DIY Standalone Weather Station Powered by Arduino
Hello Makers out there
Again this is not a Step by step Instructable . Like always i forgot to take take snaps since the inception of this project.
The idea of Building a community weather station using Open hardware Kicked a long back. We people from a local DIY community build this weather station. In our country we don’t give importance to weather data apart from the days where we have heavy rain or cyclone. It’s always good to have weather data which could be accessed by local community.

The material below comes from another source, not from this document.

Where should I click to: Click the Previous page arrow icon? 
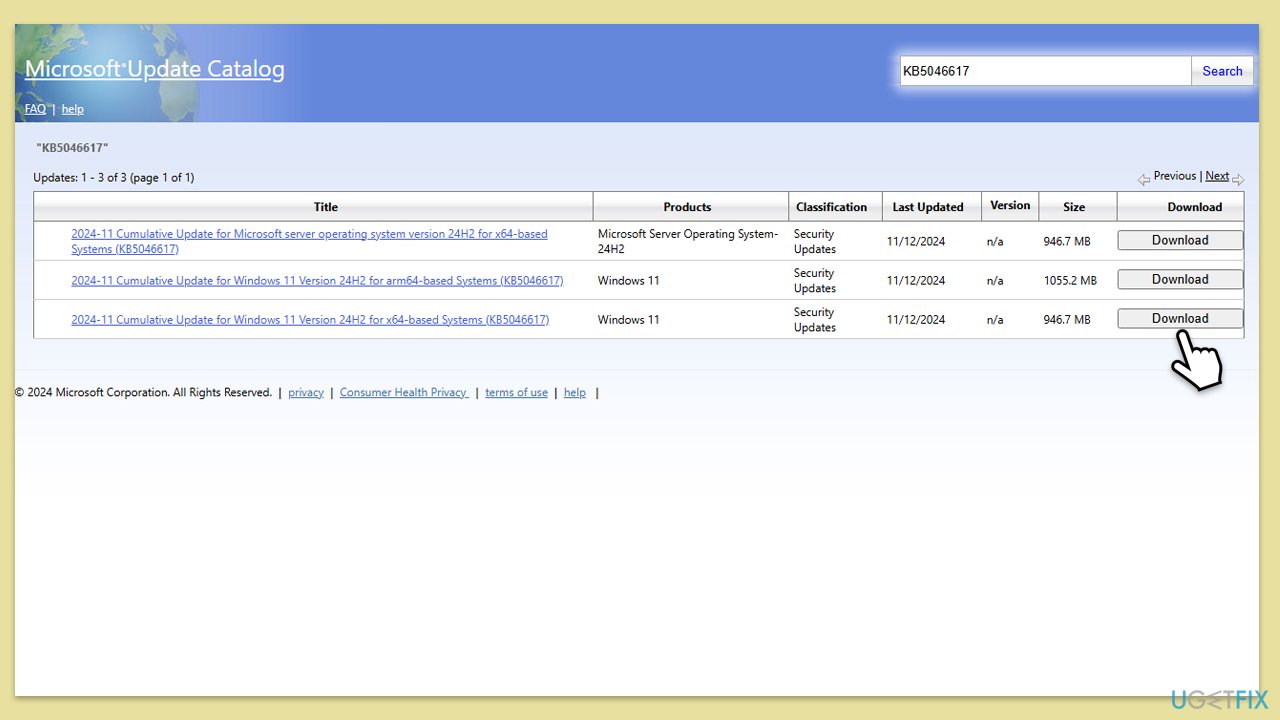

We build this project with a desire to have more numbers of similar stations in and around our place. so that we will have huge amount of community owned data. We want to reduce the cost as much as possible and don’t want to include complex stuff in the project. We chose Arduino as our platform since we can make hardware that is cost effective as well as not much complex.
Step 1: Things You Need.
- Arduino Mega 2560 or Arduino Uno
- Arduino Ethernet Shield W5100
- DHT11 Temperature sensor
- BMP180 Pressure Sensor
- IR module
- HMC588L Magnetic Sensor
- Ribbon Cable
- 9V DC adaptor( Any thing that can power your Arduino )
Other Hardware Stuff.
- Wooden plank and Plywood for Stevenson screen
- Iron Tripod( for deploying the station)
- PVC pipe and stuff
- Cups for Anemometer
- Ball bearings and slip rings
- Old SMPS enclosure
- long Ethernet cable. Very long 😛
- Have all the tools possible that you may use in your electonics project
Step 2: Hardware Part
We built the Stevenson screen. We used plywoods and wooden Planck. The dimension of our Steven Screen is and like most we painted it White.

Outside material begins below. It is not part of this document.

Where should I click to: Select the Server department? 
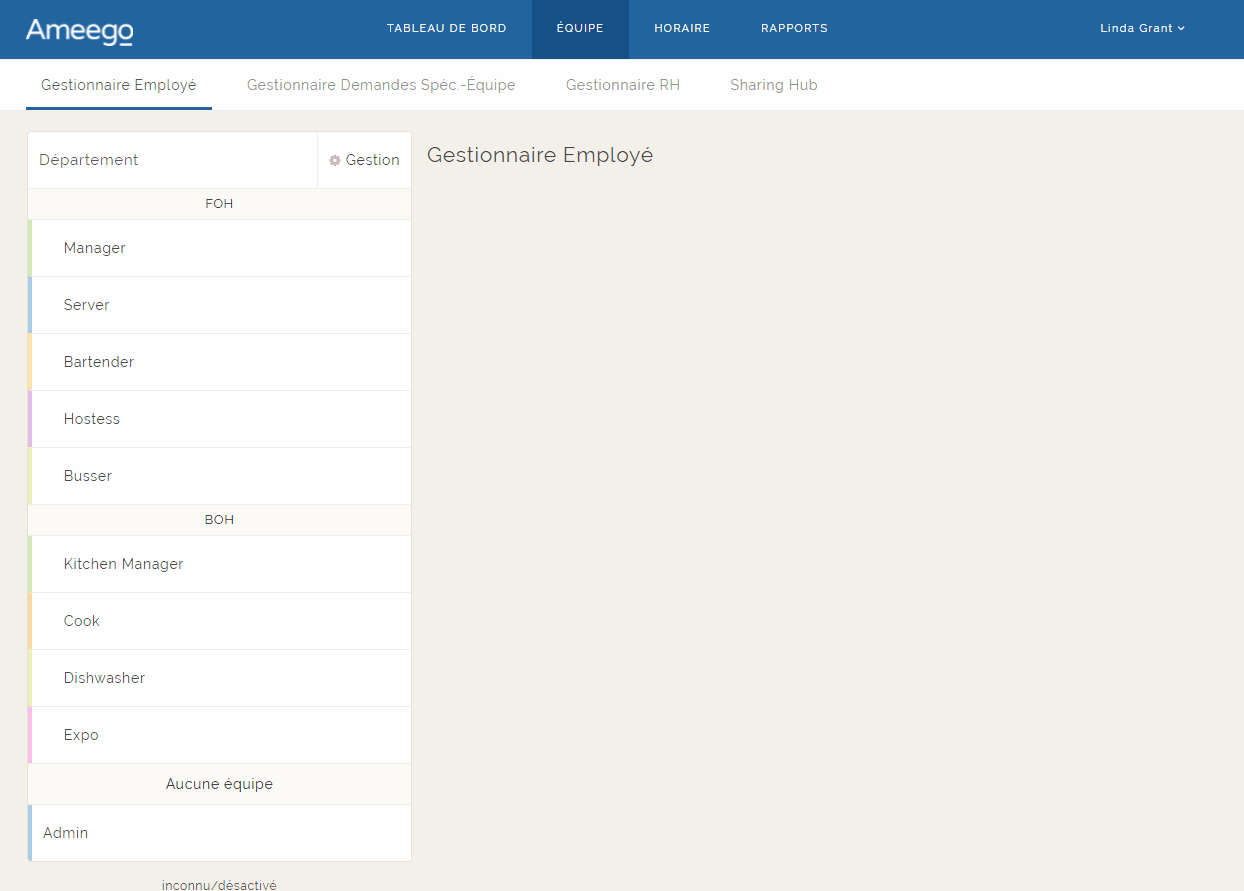(x=87, y=305)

Anemometer and Wind-vane Mount
Our prototype used the following
- 1.5 M 2″ PVC pipe
- 2″ T joint
- 2″ to 0.5″ Reducer
- 0.5″ PVC pipe
- 0.5″ L bend Joint
- 0.5″ L bend small
For Mounting the PVC pipe we used a Old Tripod that we salvaged from an old Telescope. It was made of steel and i can apparently hold the station.
Metal Enclosure for Arduino
In order to place the Arduino with its W5100 Shield we used a SMPS enclosure. It has plenty of space inside it. We just added a Fan to make it look even cooler.
Step 3: Anemometer and Wind Vane
The anemometer was build using Plastic cups they are attached to a plastic pipe which inturn connected to a slip ring and a plastic ring. It is painted black and white to detect the rotation. An IR sensor is connected in place to detect each rotation. A simple Rotatory Encoder.
The designed vane is attached to a small plastic pipe which is also attached to a slip ring. the magnetometer sensor is attached at the tail and wires are inserted into the plastic pipe.
Both the module are placed into the L bend and wired through the PVC pipe to reach the Arduino Mega.